Saturday, November 21, 2009

No news is good news....

No news is good news. That seems to be true for us lately. We'll go weeks without much contact with the kids mom and I almost forget to worry about it. She always calls to check in on them with Safe Families but doesn't ask anything of us or have questions or anything. I've been having lots of medical tests done to figure out why I am so tired all the time and in pain, and my blood pressure drops too low and sweating like a banchee. So we wait and if we don't hear anything, it's okay.

I spoke with the kids MOM yesterday by speaker phone with Safe Families. She wants to plan a party for our entire family for their birthdays and I think that is very sweet and thoughtful. She feels proud that she can do that. She is still working and has gotten an apartment and is not taking any assistance from the government right now. She knows that she was in a deep depression for the past few months and is not proud of the way she acted. I asked her to spend Thanksgiving with us. I'm not sure if she will yet or not but I could tell she was very thankful that I asked. I know that may make no sense to people but through all of this God has placed a huge burden on my heart for this girl and at times I'm not so sure that she isn't the one that needs us the most, that she isn't the one that we are called to. I hope she comes. No one should be alone on Thanksgiving.
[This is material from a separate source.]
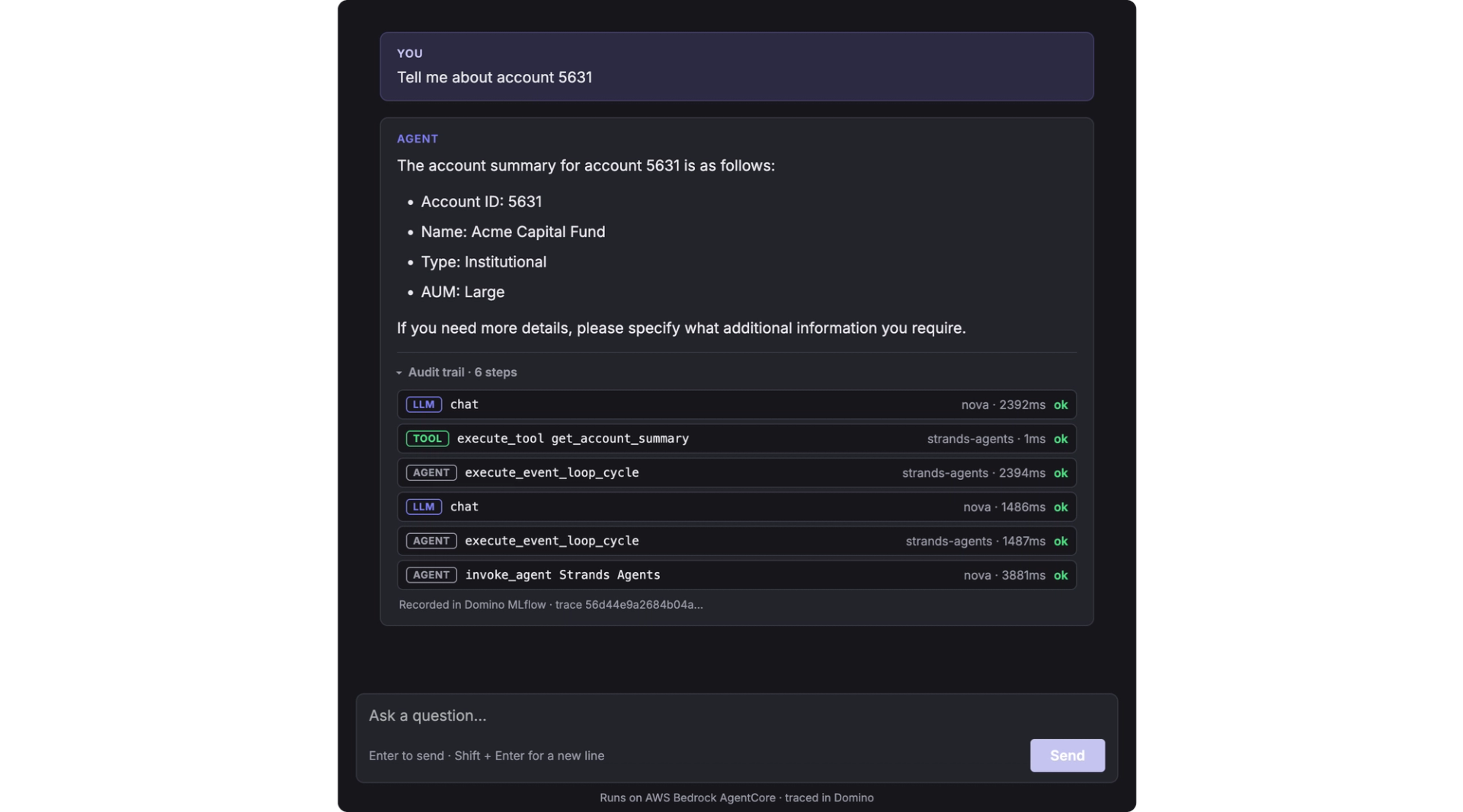
Task: Click AGENT badge on first execute_event_loop_cycle row
Action: pos(431,473)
I can tell she struggles very much with the question of if she will ever be in a place to be able to care for the kids and when that will be or letting them go....I can not imagine those circumstances. Safe Families spoke with her a little about why she signed for Logan and not Perri and basically she realized that Logan is probably going to need special classes and therapies and she does not feel like she would be able to handle that financially or otherwise. I think that reaction is one, a lack of knowledge of resources available to him and two, sad. We don't get to pick and choose to keep the easy ones or the ones that cause the least amount of stress and no one in the United States should be in a position that they feel they should give their children up because educating them would require finances they don't have. The entire situation breaks my heart.
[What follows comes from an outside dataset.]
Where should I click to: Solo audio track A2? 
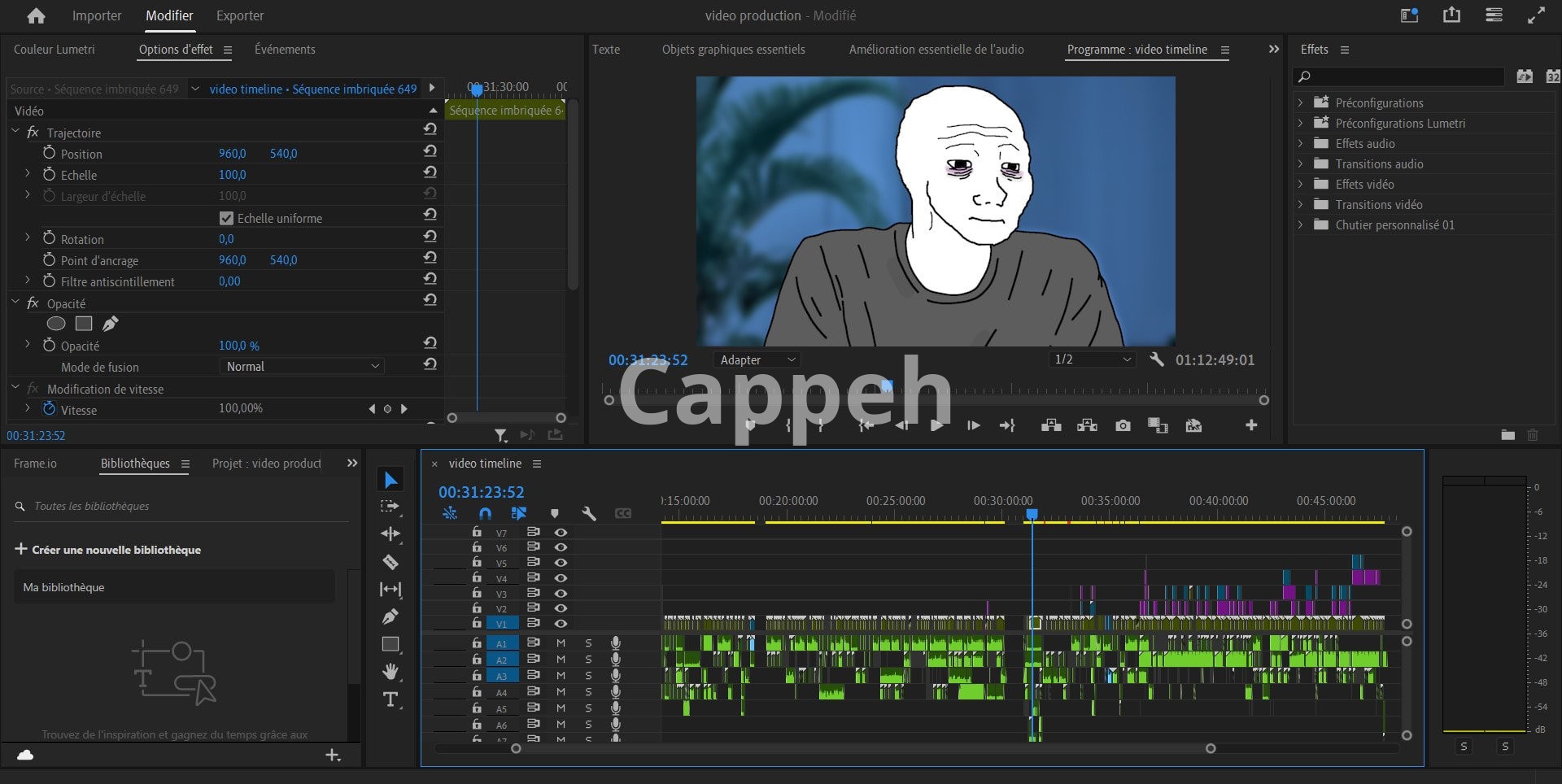coord(588,659)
The more I learn about her upbringing and the more she opens up about her life, the more I see how broken our world is and how easy it is for that brokeness to be passed from generation to generation. In the same manner, I see what a blessing it is to pass along the saving power of our mighty God and how THAT is what truly changes lives. It is in that spirit that I continue to reach out to her. No matter how much I love P and L and feel they are my children, I love my God even more and He instructs me to love all men, even the ones that seem unlovable, even the ones that hurt me and push me away. My God is so amazing because He doesn't want me just to worship Him but He wants to grow me and make me better and stretch me and although there are times it brings me to my knees weeping, there is always a season of harvest....of fruit...and it is that promise I rest my face in. It is with that promise that I love MOM too and I will trust in His mercies and grace to handle each call and each moment with her.

I try not to worry about if these children will be mine or hers. I know they are HIS. She is HIS. I am thankful for God's example of sacrifice and forgiveness and for Jesus' example of love and embracing the least of these....I am failing and trying and falling and reaching to be more like HIM.